At the weekend David Herman, Opel's chairman, said it had been forced to the 'regrettable point' of seeking legal proceedings against Mr Lopez and seven former GM managers who accompanied him to VW because repeated requests for assurances that no confidential documents had been taken had received unsatisfactory replies.

Recent internal investigations in the US had shown that 'very large quantities of important papers are just not there any more', Opel said.

The full force of Opel's fears was vented yesterday in Spiegel magazine, which ran its main story on Mr Lopez entitled 'The Unscrupulous One', based on generous assistance from the GM subsidiary. It suggested that Volkswagen was in possession of secret construction plans, internal cost calculations and purchasing lists for all 60,000 parts used by Opel.

The high phase of the drama began during a weekend of operatic intensity in March when Mr Lopez, GM's purchasing chief, first declared he was leaving for Volkswagen, then protested his undying love for GM and said he could not go - and finally packed his bags and flew to Germany.
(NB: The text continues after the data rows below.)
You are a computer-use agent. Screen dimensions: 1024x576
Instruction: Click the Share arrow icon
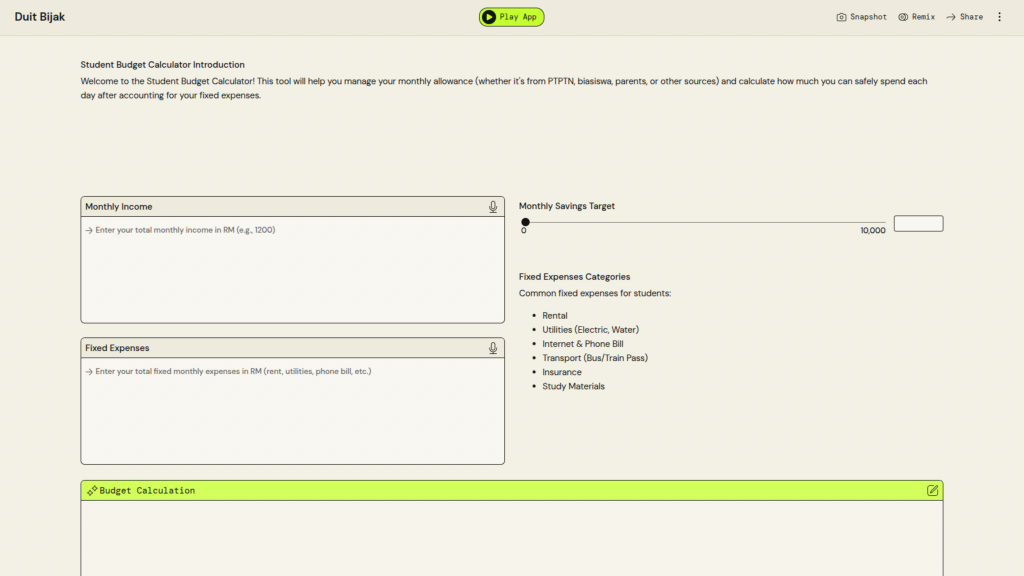951,17
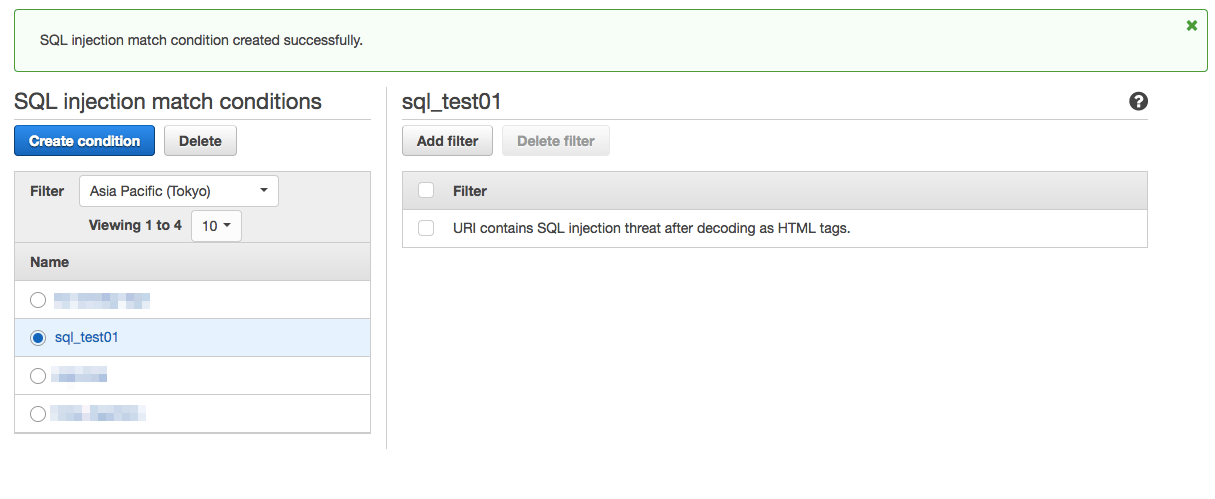
Task: Choose the last condition's radio button
Action: click(x=38, y=414)
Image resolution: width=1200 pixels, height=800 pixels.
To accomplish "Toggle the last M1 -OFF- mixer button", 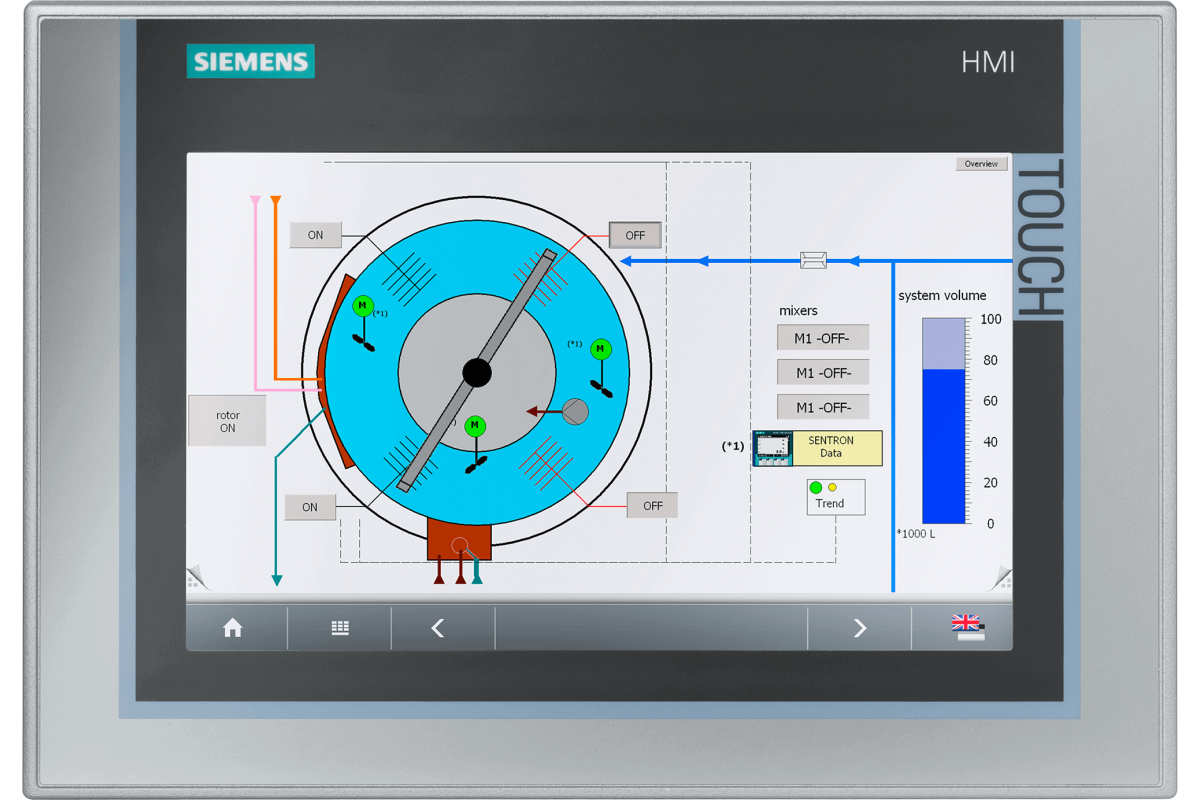I will click(x=822, y=407).
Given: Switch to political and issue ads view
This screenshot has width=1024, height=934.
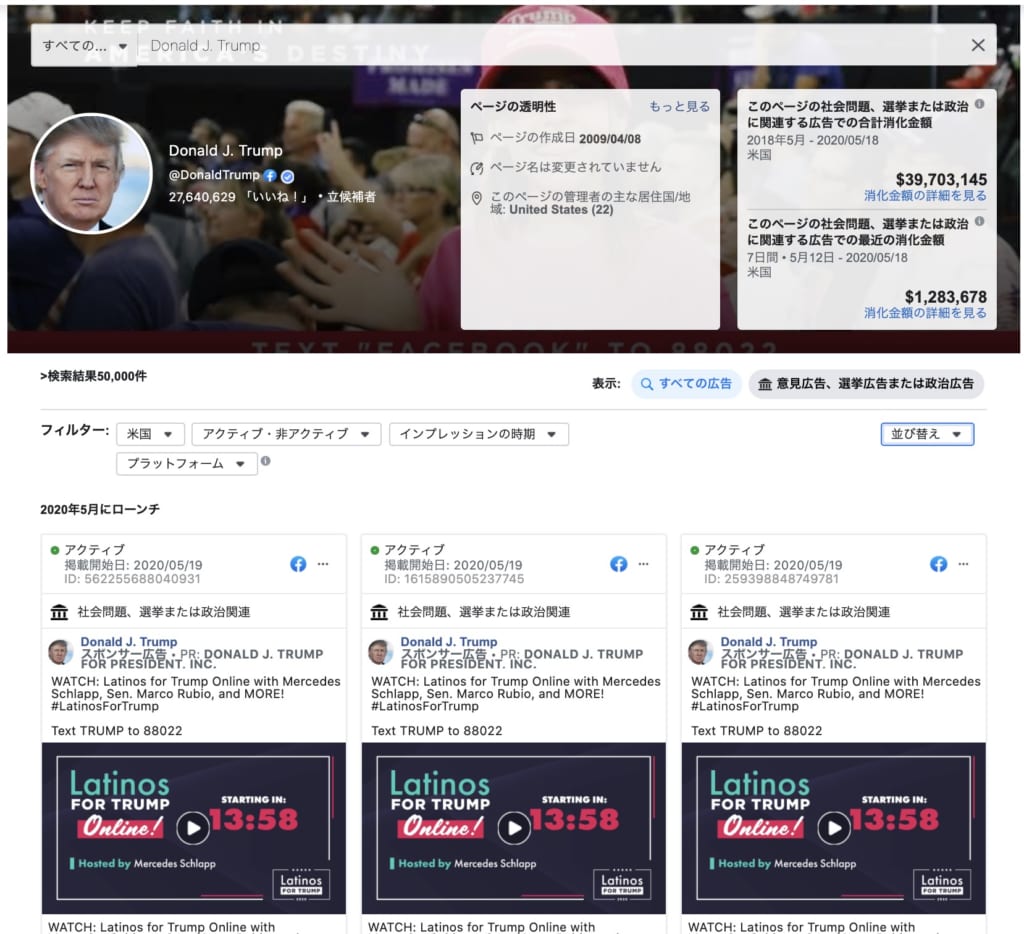Looking at the screenshot, I should 866,384.
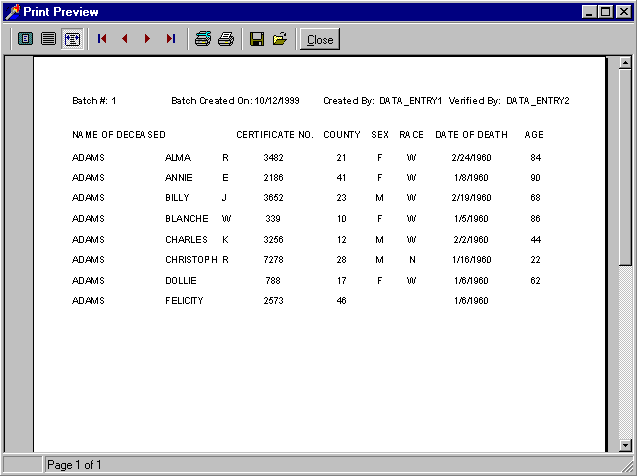Toggle the fit-to-window zoom icon
Viewport: 637px width, 476px height.
point(72,39)
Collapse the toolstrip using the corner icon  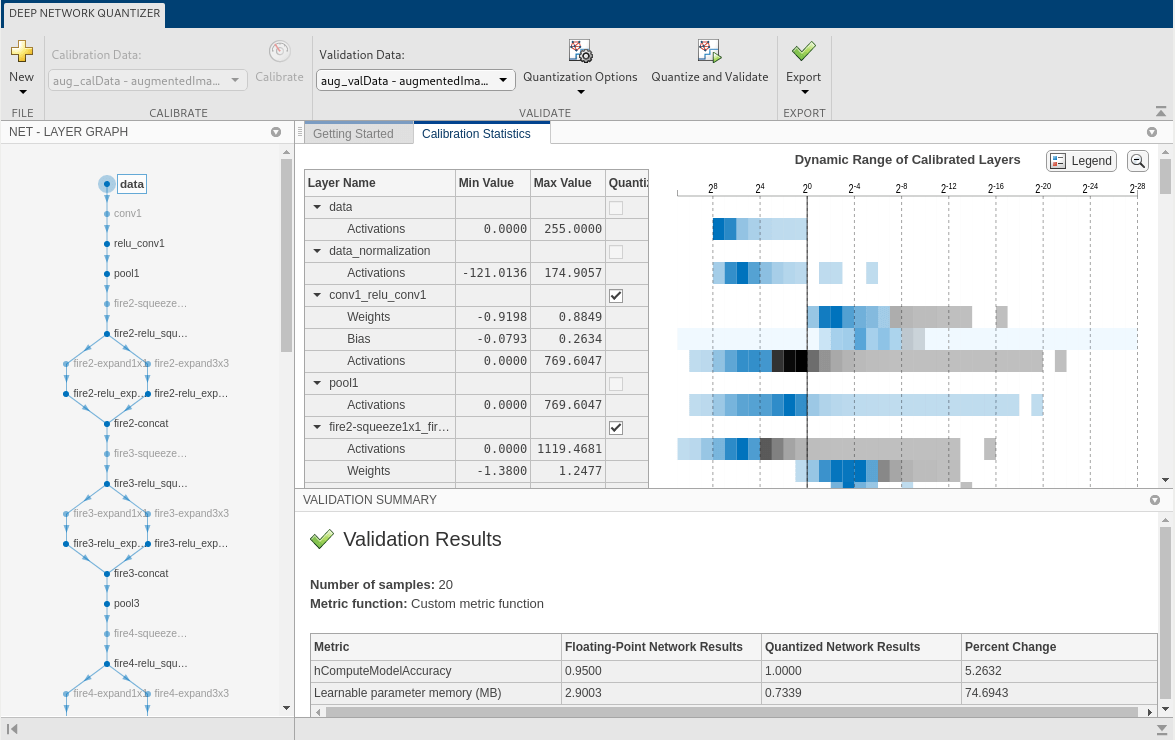(x=1160, y=112)
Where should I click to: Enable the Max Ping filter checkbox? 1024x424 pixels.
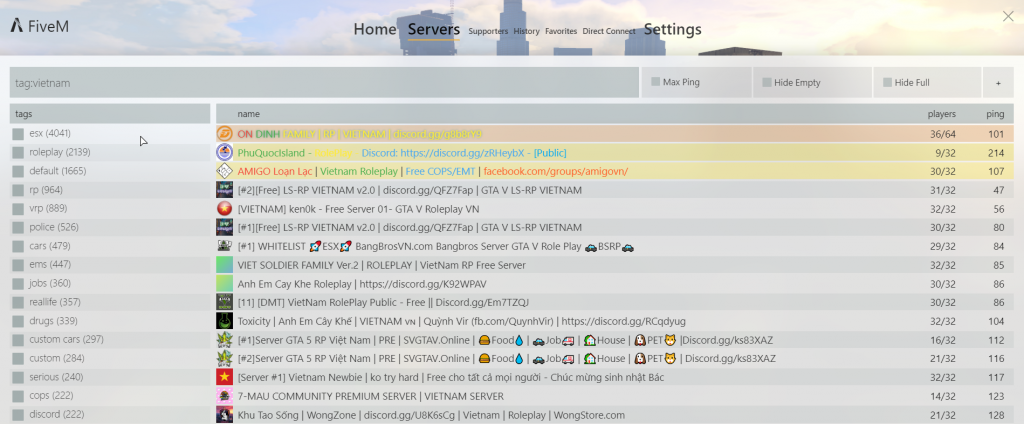pos(654,82)
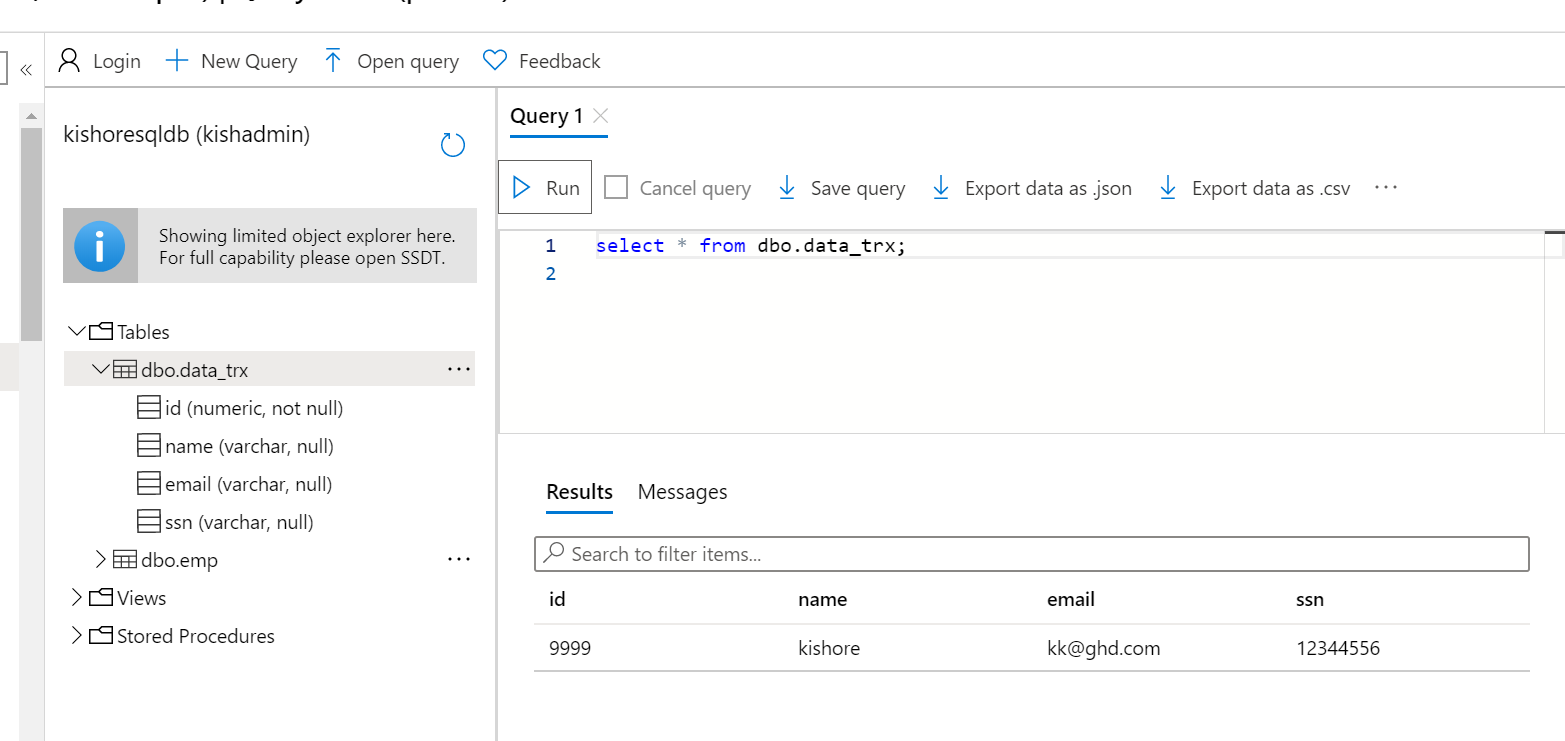Image resolution: width=1565 pixels, height=741 pixels.
Task: Close the Query 1 tab
Action: tap(600, 116)
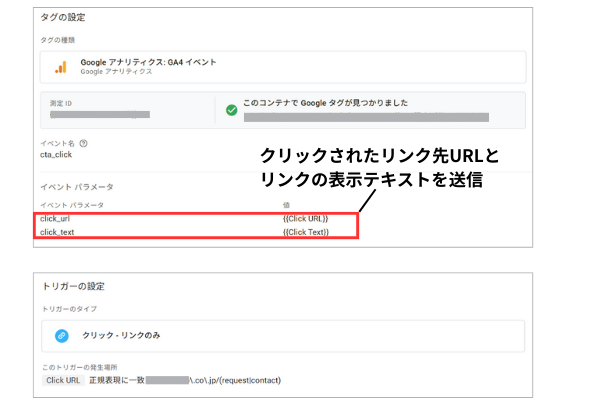
Task: Click the 測定 ID field
Action: (x=100, y=115)
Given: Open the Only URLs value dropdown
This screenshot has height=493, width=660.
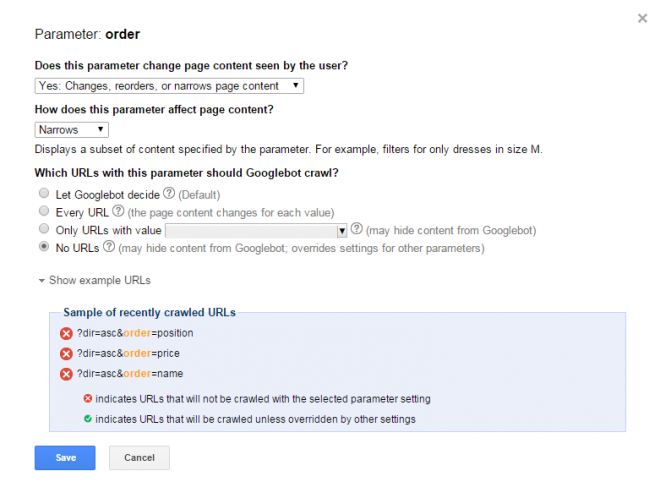Looking at the screenshot, I should pos(256,230).
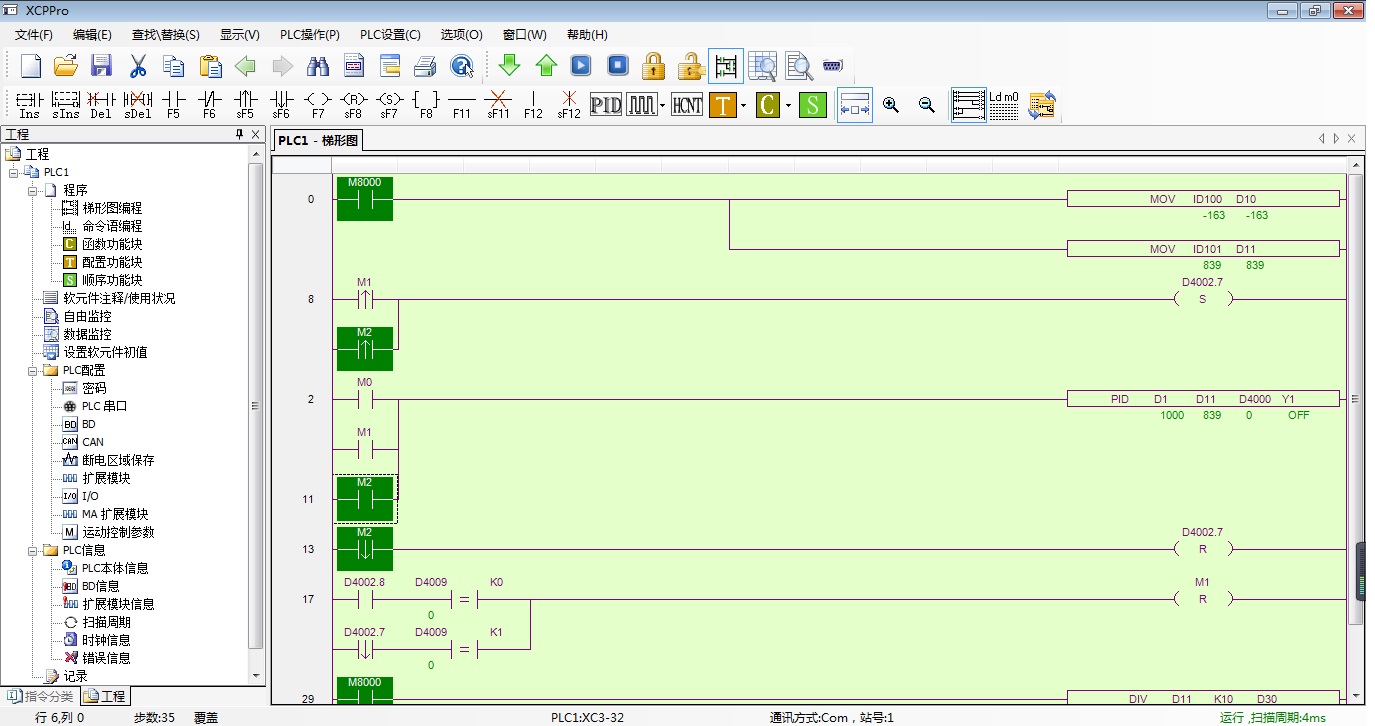Select PLC 串口 in the tree
The image size is (1375, 726).
pos(104,406)
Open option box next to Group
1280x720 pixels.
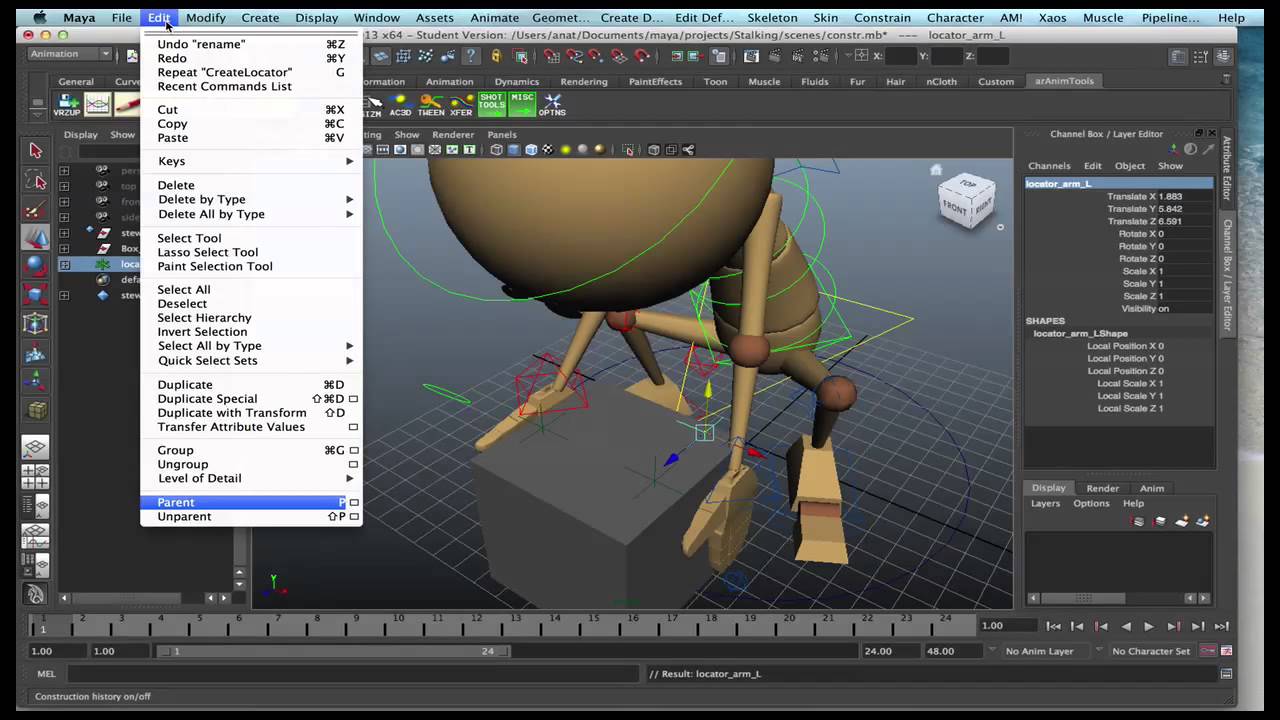click(353, 451)
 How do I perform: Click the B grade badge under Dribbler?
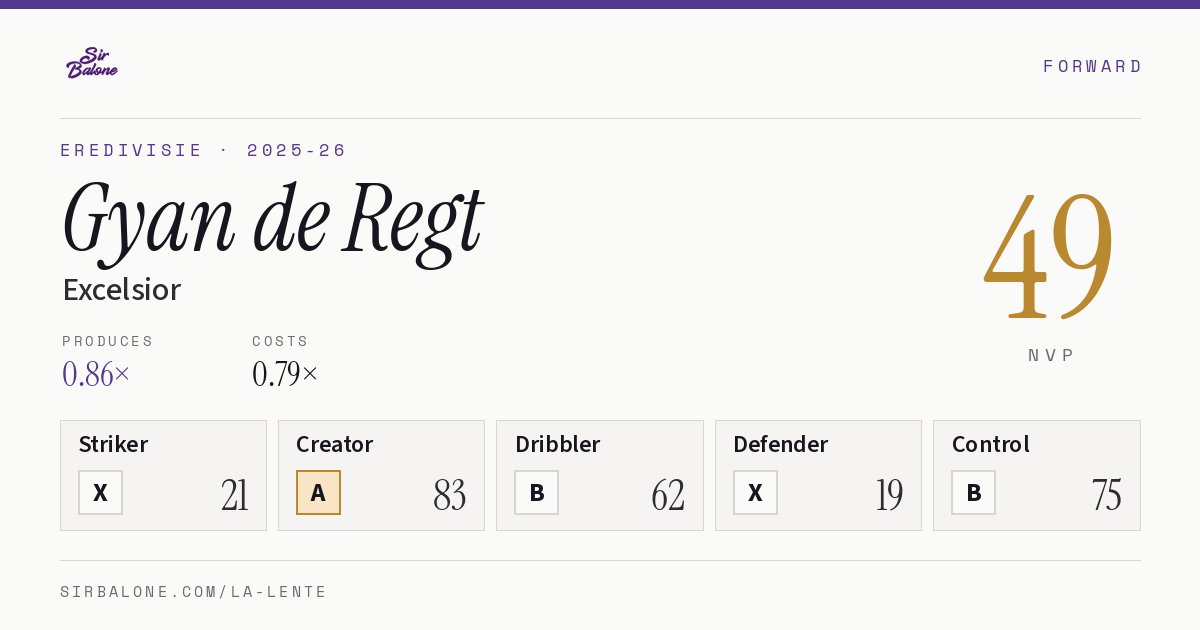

He was tempted by a fantastic salary and the job of spearheading Mr Piech's drive to hack the fat from a company that lost DM1.2bn ( pounds 480m) in the first quarter of 1993.

An eccentric and charismatic Basque who inspires immense loyalty among his closest colleagues, unease among fellow executives and fear among suppliers mercilessly ground down by his cost-cutting crusade, Mr Lopez was followed to VW by most of his immediate GM team.

It was not long before Mr Herman took the unusual step of publicly accusing Volkswagen of 'wanting to solve its own problems through a massive head-hunting campaign at Opel'. A court injuction was taken out in April to stop such poaching.

Earlier this month Opel went to court again seeking to stop, on grounds of breach of contract, the seven GM managers who left with Mr Lopez from working at VW for a year.

No one doubts Mr Lopez's acumen. During the late 1980s and early 1990s, as head of parts purchasing for GM Europe, he played an important role in transforming it into a highly profitable business - in stark contrast to both GM's core North American operations and Volkswagen.

He was moved to Detroit last year to carry on his crusade within GM's domestic operations. But it was not long before the waging of a similar campaign was uppermost in the mind of Ferdinand Piech, who took over a badly shaken Volkswagen at the beginning of this year.

The unusual bitterness of the battle between the giants points up just how raw the international automobile climate has become after the blasts of recession tore the coverings from vast areas of inefficiency.